(Collected data entries)
* * * * *

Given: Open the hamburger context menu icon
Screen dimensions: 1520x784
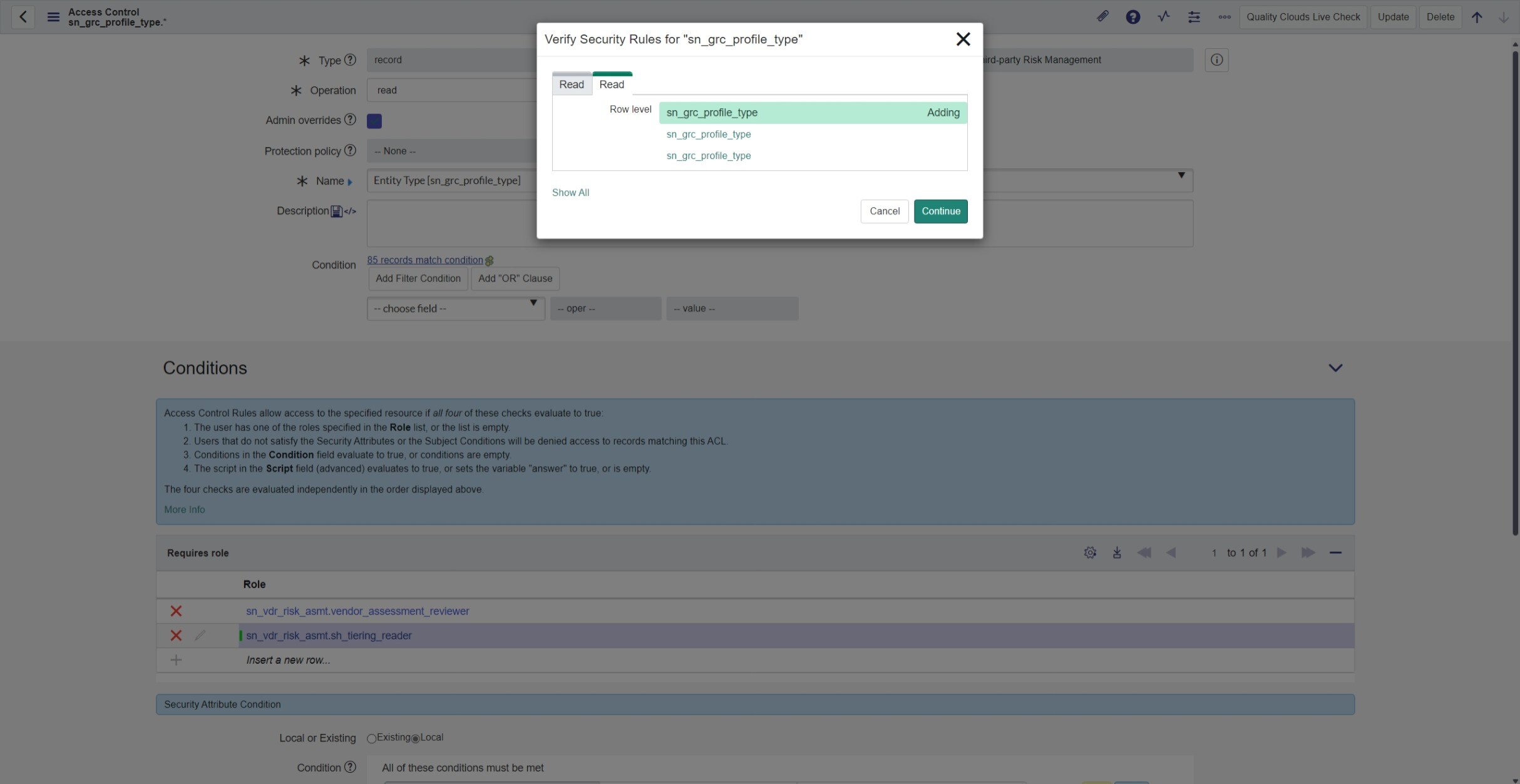Looking at the screenshot, I should [53, 17].
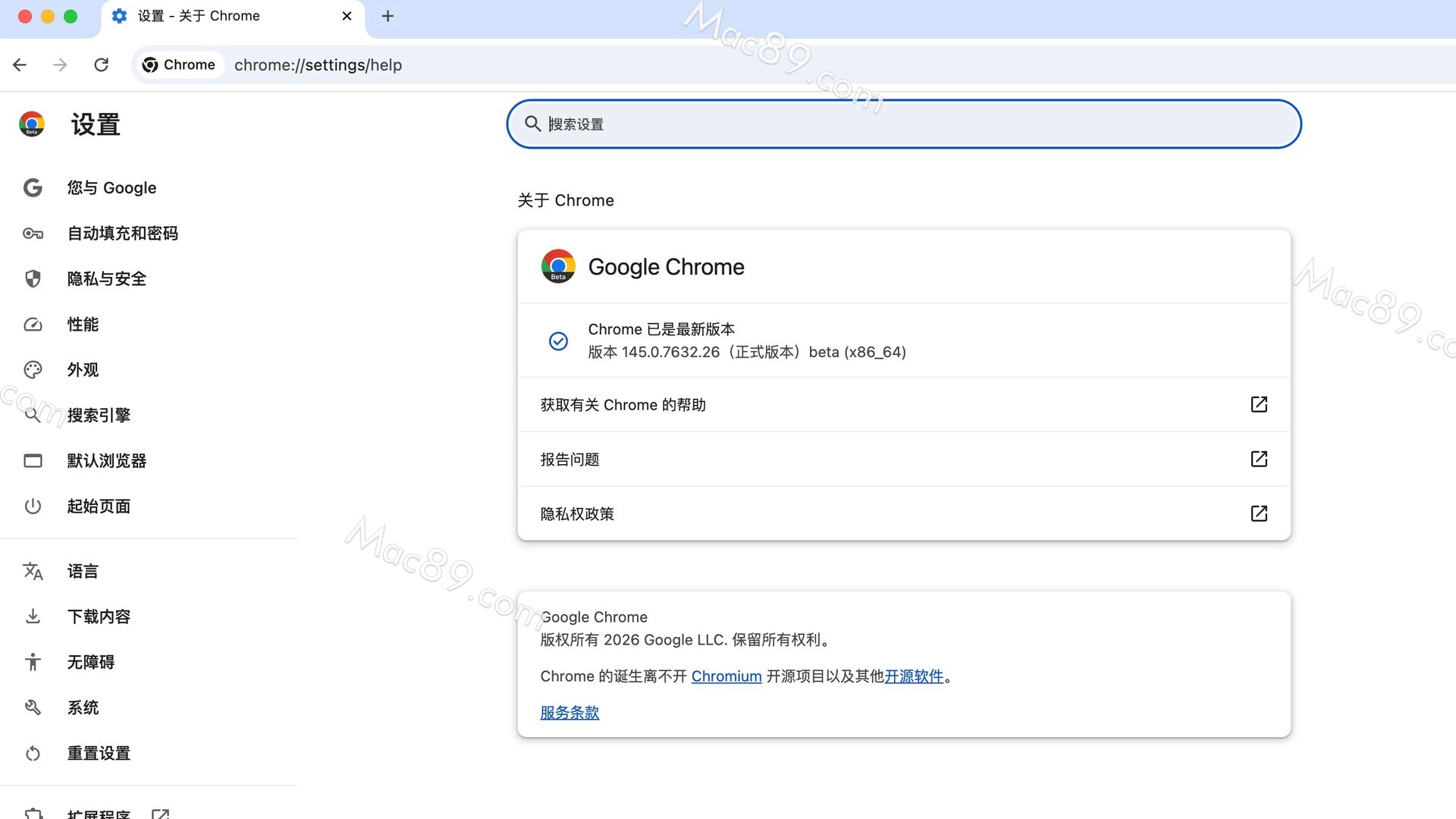This screenshot has width=1456, height=819.
Task: Open a new tab with plus icon
Action: (388, 16)
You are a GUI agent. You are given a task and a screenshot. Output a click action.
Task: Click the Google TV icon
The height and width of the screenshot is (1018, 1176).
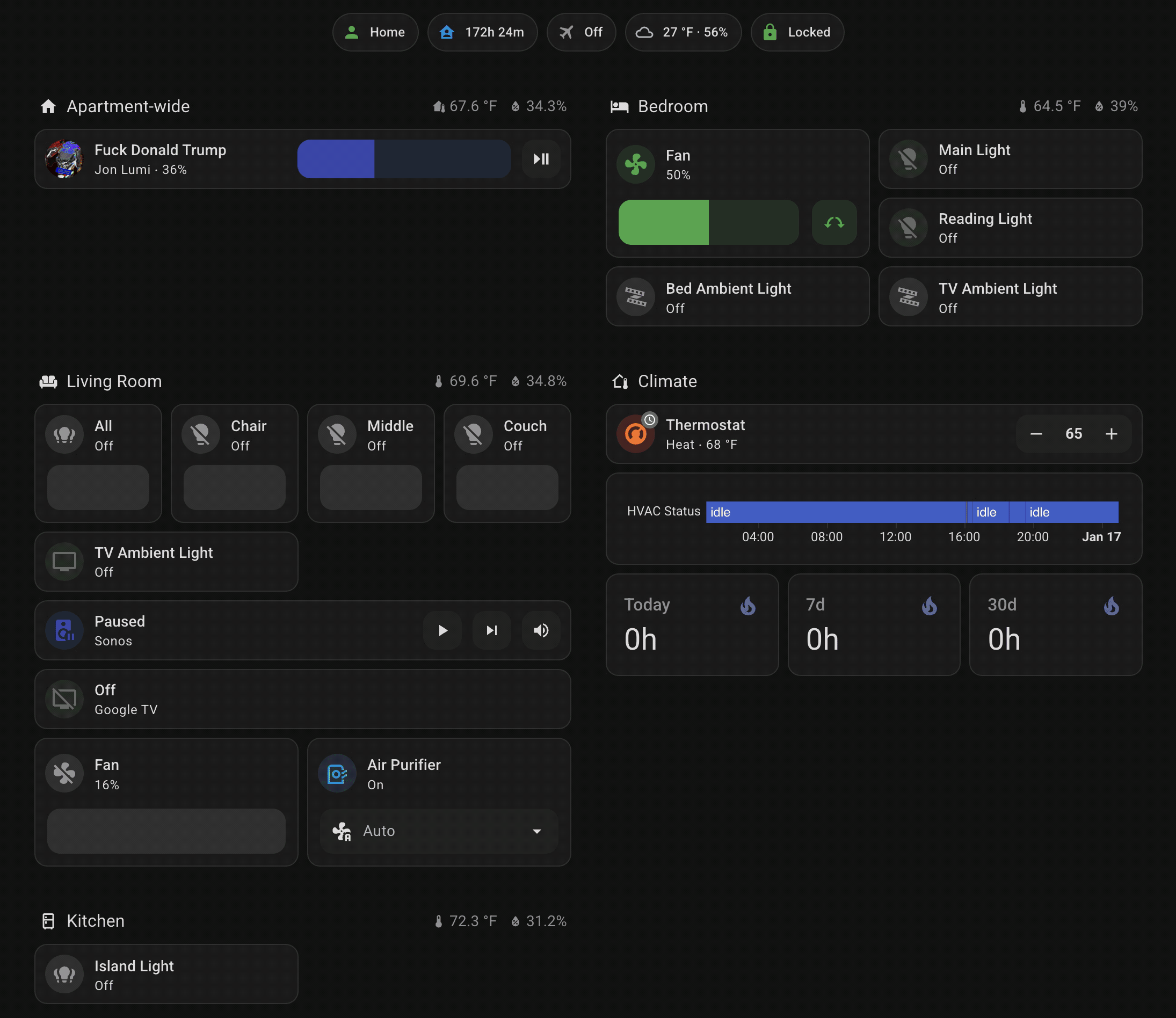click(x=64, y=699)
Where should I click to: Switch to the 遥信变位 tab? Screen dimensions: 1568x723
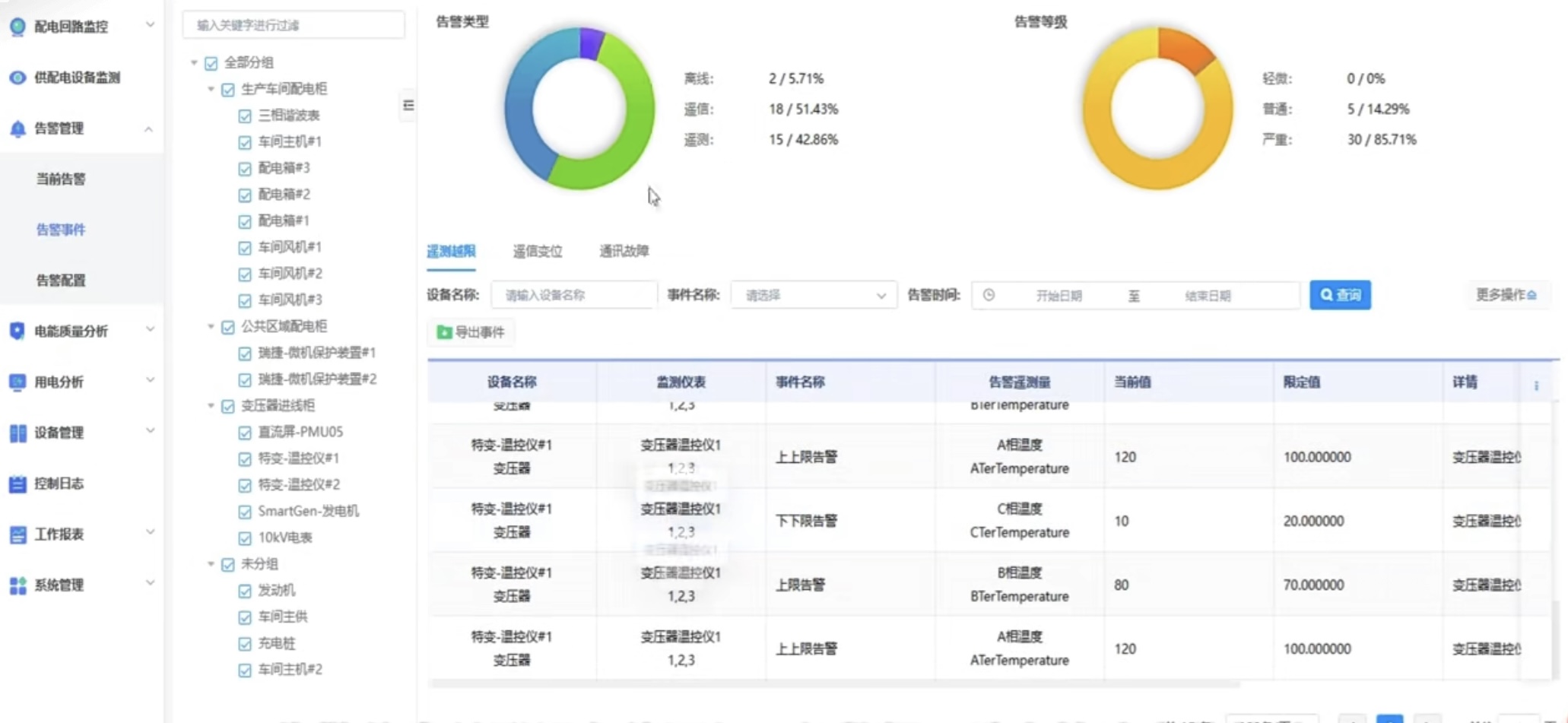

* * * * *

The records above must be output exactly, except for their pictures.

§ COMPLETED TASK
Given: Open the hamburger context menu icon
Screen dimensions: 1520x784
Looking at the screenshot, I should [53, 17].
This screenshot has width=1456, height=819.
Task: Open a new tab with plus icon
Action: (388, 16)
You are a GUI agent. You are given a task and a screenshot. Output a click action.
Task: Click the Google TV icon
The height and width of the screenshot is (1018, 1176).
click(x=64, y=699)
Where should I click to: Switch to the 遥信变位 tab? Screen dimensions: 1568x723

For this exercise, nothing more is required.